Es un gas inodoro, incoloro e insípido y su efecto nocivo es consecuencia de la inhalación crónica.
Es un gas inodoro, incoloro e insípido y su efecto nocivo es consecuencia de la inhalación crónica. Por eso, la peligrosidad del radón resulta de su acumulación a largo plazo en ambientes cerrados a los que puede ingresar desde el suelo o las rocas sobre las que está asentada una construcción edilicia.
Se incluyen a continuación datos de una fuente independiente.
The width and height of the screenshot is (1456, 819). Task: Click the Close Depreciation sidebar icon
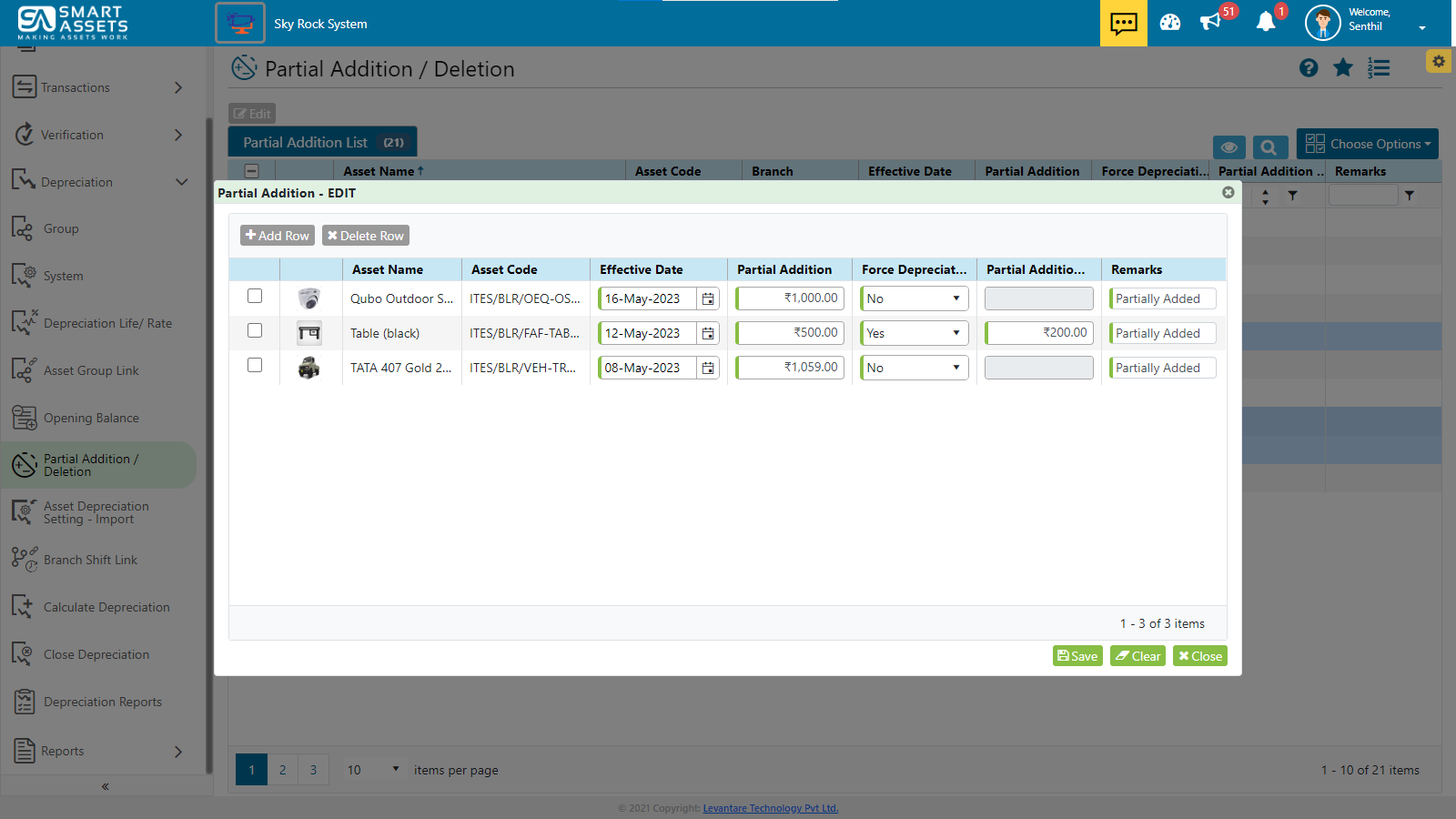[23, 653]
El impacto del radón en la salud pública condujo a organismos internacionales y muchos países desarrollados a establecer legislación y programas públicos y privados para identificar y monitorear sistemáticamente zonas con alto potencial de exposición. Por el contrario, debido a que los estudios sobre el radón a nivel nacional requieren de programas a largo plazo, metodologías que consumen mucho tiempo y, por lo tanto, altos costos económicos y logísticos, en la Argentina –al igual que en la mayoría de los países de la región- no se efectúan mediciones sistemáticas de radón residencial.
En este contexto, en 2023, un equipo de investigadores del CONICET nucleados en el Instituto de Geociencias Básicas, Aplicadas y Ambientales de Buenos Aires (IGeBA, UBA-CONICET) en la Facultad de Ciencias Exactas y Naturales de la UBA lanzó el proyecto Rad.Ar (Radón Argentina), una iniciativa multidisciplinaria cuyo objetivo principal es analizar la presencia del gas radón en distintas regiones del país y evaluar su impacto en la salud pública.
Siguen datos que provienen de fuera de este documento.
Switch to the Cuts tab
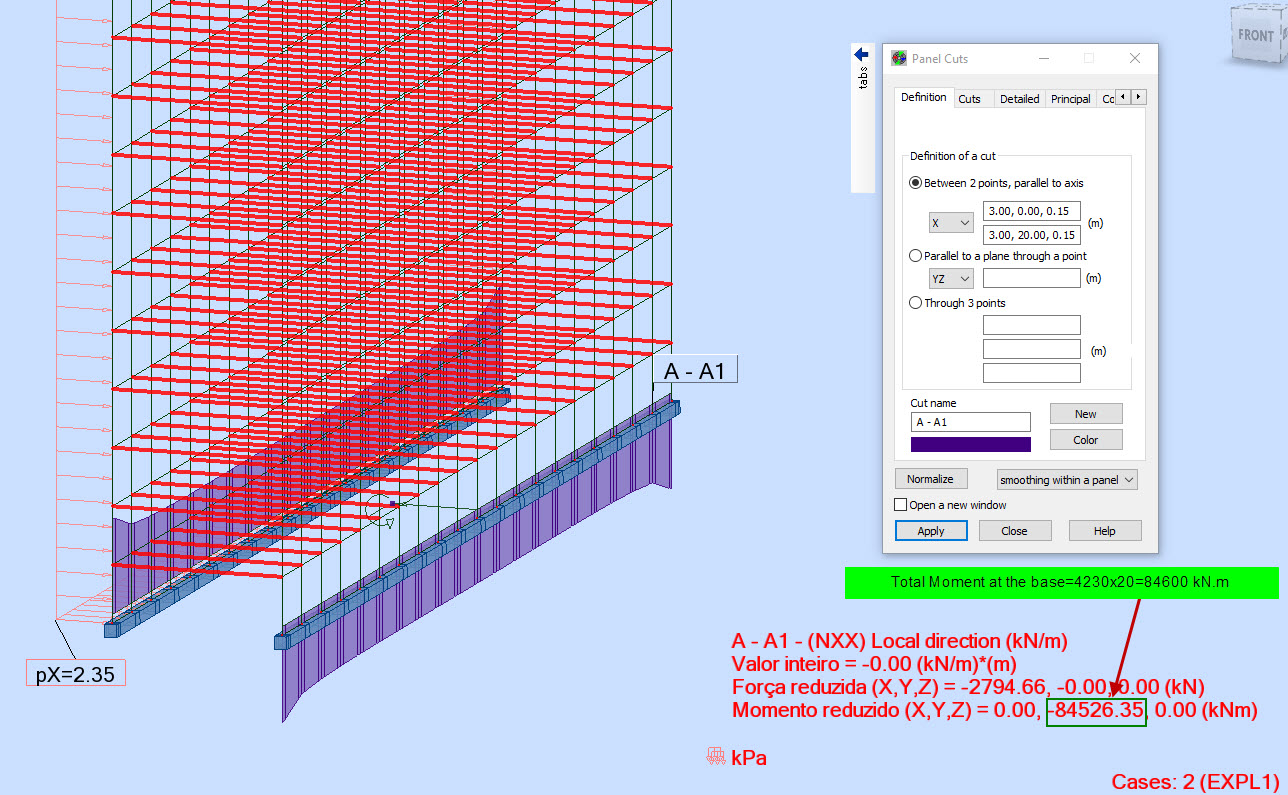The height and width of the screenshot is (795, 1288). 971,97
El estudio se desarrolló a lo largo de un año en domicilios urbanos y periurbanos de 25 localidades de Punilla, cubriendo un área de 300 km² .
Con esa finalidad, trabajan en regiones específicas de nuestro país como primer paso hacia el desarrollo a largo plazo de un mapa nacional de radón. Los resultados iniciales de ese trabajo generaron dos publicaciones científicas. Una de ellas, da cuenta de las primeras mediciones sistemáticas de radón en interiores de viviendas de nuestro país y, también, de los parámetros del domicilio que tienen un rol significativo en la concentración del gas radiactivo. La otra publicación -de gran relevancia desde el punto de vista científico y operativo- revela por primera vez a nivel internacional cuál es la fuente geológica principal del gas radiactivo y, con ello, posibilita predecir los sitios donde debería focalizarse el esfuerzo para medir la concentración del gas.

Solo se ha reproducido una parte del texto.